- ARBEITSAUFTRÄGE:
1. Bitte entnimm dem Seitenauszug wörtlich den Abschnitt, der bei „Amira Hass, Haaretz“ beginnt und bei „Schweigen zu bringen.“ endet.
2. Beantworte anhand des Seitenauszugs diese drei Fragen kurz:
(a) Wie viele der von der Organisation angesprochenen Soldaten waren bereit zu sprechen?
(b) Woher kam der Großteil der todbringenden Zerstörung in der Operation?
(c) Welche Vorkommnisse veröffentlicht „Breaking the Silence“ grundsätzlich?
3. Nenne alle Ausdrücke, die im Seitenauszug in Anführungszeichen stehen, und führe jeden nur einmal auf.

- SEITENAUSZUG:
Amira Hass, Haaretz 22.7.09
Etwas in den von "Breaking the Silence" letzte Woche veröffentlichten Zeugenaussagen
von Soldaten macht der israelischen Armee Angst. Sonst würden all die Sprecher
– offizielle und inoffizielle – sich nicht an solch einer Gewalttour von
Kampagne beteiligen, um sie zum Schweigen zu bringen.
Unsere Medien sind unabhängig. Es war
nicht die Delegitimations-Kampagne, die sie bewogen
hat, diese Zeugenaussagen gering zu schätzen. Im Gegensatz zum zweiten
Libanonkrieg wird die Operation "Gegossenes Blei" aus Sicht
öffentlichen Interesses schon unter "Archäologisches" abgeheftet, da die Anzahl israelischer Toter gering war.
Auch ohne die Bemühungen des Armeesprechers hatten die israelischen Medien
nicht vor, all zu viel Energie auf diese Zeugenaussagen zu verschwenden.
"Breaking
the Silence" gelang es, nicht von der Armee ausgewählte
Soldaten zu erreichen, und mit ihnen zu sprechen, trotz des strikten Verbots
der Kommandeure, Details der Operation außerhalb des Militärs zu erwähnen.
Trotzdem kann die Armee stolz sein auf ihre Fähigkeit, Disziplin zu wahren.
Keiner der Interviewten wandte sich aus eigener Initiative an die Organisation.
Von den Tausenden von Soldaten, an die sich die Mitarbeiter der Organisation
"Breaking the
Silence" und ihre Helfer wandten,
waren nur einige Dutzend bereit, zu sprechen. Die Interviewten sind
übrigens der Meinung, dass der Angriff gerechtfertigt war, ihr Gewissen ist
allerdings von einigen Phänomenen dabei belastet. Alle waren an der
Bodenoffensive beteiligt; keiner zählt zu den Piloten der israelischen Armee,
oder denen, die durch einen Knopfdruck Bombardierungen durch unbemannte
Flugkörper auslösten. Der Großteil der todbringenden Zerstörung in dieser
Operation kam allerdings aus der Luft.
"Breaking
the Silence"
veröffentlicht grundsätzlich Vorkommnisse, die von zwei oder mehr Soldaten einer
Einheit bezeugt werden. Sie verfügen über andere Berichte von weit
schwerwiegenderen Vorkommnissen, die aber nicht bestätigt wurden. Deshalb
finden sich in der diese Woche veröffentlichten Broschüre nur einige
Zeugenaussagen über Tötungen von Zivilisten, die zweifellos hätten verhindert werden können.

- VORLIEGENDE EINTRÄGE:

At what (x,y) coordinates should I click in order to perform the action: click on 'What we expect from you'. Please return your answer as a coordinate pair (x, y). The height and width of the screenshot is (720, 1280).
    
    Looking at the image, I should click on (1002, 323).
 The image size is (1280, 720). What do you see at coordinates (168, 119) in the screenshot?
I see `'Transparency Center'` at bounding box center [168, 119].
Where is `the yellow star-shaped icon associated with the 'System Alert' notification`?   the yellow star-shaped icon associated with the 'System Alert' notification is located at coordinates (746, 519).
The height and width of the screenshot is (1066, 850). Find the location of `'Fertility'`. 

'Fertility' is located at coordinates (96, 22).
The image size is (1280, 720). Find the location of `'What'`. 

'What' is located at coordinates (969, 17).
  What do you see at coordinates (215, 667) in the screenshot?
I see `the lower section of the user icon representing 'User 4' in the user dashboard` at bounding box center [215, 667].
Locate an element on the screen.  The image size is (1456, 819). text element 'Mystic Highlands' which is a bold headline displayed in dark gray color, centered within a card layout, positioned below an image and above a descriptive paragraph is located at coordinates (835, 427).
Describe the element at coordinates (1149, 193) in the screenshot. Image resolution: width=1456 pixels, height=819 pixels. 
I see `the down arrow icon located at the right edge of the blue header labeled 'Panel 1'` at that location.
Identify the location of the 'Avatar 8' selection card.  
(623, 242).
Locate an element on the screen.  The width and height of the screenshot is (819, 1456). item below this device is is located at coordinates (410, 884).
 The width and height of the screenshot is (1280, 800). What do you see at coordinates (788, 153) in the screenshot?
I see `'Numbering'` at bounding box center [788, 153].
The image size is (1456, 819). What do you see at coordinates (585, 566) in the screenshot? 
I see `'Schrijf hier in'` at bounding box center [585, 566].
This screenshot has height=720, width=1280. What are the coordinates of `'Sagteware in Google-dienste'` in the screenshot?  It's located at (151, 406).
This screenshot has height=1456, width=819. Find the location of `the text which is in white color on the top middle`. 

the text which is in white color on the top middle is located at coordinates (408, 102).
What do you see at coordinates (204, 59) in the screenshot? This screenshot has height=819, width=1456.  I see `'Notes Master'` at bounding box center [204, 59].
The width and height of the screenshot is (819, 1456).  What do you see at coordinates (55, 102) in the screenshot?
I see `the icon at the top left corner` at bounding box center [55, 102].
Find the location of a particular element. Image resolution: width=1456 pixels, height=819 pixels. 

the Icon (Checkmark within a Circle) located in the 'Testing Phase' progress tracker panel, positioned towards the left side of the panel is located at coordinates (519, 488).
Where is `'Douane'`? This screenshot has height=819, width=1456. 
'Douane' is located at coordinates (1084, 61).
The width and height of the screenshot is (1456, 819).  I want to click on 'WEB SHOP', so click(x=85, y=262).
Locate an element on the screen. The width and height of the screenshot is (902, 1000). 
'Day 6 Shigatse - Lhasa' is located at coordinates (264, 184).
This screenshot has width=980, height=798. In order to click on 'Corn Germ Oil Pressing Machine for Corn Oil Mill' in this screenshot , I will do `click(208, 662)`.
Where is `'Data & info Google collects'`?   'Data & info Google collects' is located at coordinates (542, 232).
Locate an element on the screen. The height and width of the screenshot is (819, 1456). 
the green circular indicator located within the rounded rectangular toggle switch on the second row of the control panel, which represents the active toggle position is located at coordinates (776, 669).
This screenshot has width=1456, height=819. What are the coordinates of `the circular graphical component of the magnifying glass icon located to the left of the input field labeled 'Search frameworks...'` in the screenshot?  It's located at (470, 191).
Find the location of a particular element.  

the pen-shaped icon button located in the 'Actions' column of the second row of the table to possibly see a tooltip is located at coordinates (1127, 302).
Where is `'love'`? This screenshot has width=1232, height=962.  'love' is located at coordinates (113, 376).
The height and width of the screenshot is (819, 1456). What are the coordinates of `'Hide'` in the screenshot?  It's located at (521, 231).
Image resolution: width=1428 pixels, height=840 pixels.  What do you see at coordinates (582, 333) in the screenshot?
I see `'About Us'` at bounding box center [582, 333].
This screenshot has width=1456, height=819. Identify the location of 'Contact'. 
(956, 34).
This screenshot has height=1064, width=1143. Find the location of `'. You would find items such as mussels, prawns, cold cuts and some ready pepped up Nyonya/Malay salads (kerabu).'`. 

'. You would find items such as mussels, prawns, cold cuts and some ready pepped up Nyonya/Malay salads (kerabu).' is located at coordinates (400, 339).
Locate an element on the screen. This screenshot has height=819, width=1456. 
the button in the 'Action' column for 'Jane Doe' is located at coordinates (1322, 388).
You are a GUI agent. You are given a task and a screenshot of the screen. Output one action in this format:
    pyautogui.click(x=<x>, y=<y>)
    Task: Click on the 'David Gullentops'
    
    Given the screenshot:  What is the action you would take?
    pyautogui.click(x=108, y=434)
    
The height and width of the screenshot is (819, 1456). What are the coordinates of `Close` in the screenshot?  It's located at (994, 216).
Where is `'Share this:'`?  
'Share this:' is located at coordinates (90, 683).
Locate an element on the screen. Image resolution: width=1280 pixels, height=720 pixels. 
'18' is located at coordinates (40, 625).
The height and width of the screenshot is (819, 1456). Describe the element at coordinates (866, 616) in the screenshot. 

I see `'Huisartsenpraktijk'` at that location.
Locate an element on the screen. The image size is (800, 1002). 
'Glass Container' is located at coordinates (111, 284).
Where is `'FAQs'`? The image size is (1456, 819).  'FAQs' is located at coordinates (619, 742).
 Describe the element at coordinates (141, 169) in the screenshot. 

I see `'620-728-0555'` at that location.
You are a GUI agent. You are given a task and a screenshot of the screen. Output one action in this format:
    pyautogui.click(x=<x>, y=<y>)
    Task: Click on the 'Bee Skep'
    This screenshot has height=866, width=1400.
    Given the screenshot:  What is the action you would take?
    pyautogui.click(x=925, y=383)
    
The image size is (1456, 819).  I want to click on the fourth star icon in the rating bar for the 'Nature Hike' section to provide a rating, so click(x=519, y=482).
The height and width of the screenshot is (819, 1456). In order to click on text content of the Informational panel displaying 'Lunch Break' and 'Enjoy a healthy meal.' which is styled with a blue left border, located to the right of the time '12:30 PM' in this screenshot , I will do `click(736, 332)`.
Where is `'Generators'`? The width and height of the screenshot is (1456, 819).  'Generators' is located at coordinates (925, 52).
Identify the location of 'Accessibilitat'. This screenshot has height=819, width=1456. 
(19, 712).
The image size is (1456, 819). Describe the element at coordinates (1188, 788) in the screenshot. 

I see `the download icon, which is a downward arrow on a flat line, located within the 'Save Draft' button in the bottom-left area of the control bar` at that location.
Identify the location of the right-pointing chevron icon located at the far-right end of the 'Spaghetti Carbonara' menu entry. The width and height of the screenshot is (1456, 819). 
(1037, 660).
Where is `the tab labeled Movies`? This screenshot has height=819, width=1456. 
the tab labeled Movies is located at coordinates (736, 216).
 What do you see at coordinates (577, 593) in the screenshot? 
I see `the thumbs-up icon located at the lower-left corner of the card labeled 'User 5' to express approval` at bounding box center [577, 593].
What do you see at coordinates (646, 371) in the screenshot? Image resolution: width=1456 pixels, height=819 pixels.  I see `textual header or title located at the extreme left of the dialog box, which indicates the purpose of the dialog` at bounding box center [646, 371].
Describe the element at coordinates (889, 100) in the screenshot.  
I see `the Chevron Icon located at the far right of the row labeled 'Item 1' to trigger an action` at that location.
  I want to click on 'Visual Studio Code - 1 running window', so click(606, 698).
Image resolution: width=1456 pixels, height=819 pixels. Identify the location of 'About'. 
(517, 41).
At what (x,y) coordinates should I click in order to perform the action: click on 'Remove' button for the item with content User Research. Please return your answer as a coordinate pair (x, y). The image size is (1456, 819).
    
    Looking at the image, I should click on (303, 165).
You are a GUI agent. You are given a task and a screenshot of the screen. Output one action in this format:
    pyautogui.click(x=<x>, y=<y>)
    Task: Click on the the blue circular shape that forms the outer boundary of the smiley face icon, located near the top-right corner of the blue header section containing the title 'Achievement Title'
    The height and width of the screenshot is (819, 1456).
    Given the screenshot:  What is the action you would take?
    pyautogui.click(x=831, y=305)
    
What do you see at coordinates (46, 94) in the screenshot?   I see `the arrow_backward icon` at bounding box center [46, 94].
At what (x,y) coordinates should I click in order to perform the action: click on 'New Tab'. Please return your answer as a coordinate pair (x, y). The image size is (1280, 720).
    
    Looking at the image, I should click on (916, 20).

- GEGEBENE ANTWORTEN:
1.
Amira Hass, Haaretz 22.7.09
Etwas in den von "Breaking the Silence" letzte Woche veröffentlichten Zeugenaussagen
von Soldaten macht der israelischen Armee Angst. Sonst würden all die Sprecher
– offizielle und inoffizielle – sich nicht an solch einer Gewalttour von
Kampagne beteiligen, um sie zum Schweigen zu bringen.

2.
(a) Nur einige Dutzend von den Tausenden angesprochenen Soldaten.
(b) Aus der Luft.
(c) Vorkommnisse, die von zwei oder mehr Soldaten einer Einheit bezeugt werden.

3.
- Breaking the Silence
- Gegossenes Blei
- Archäologisches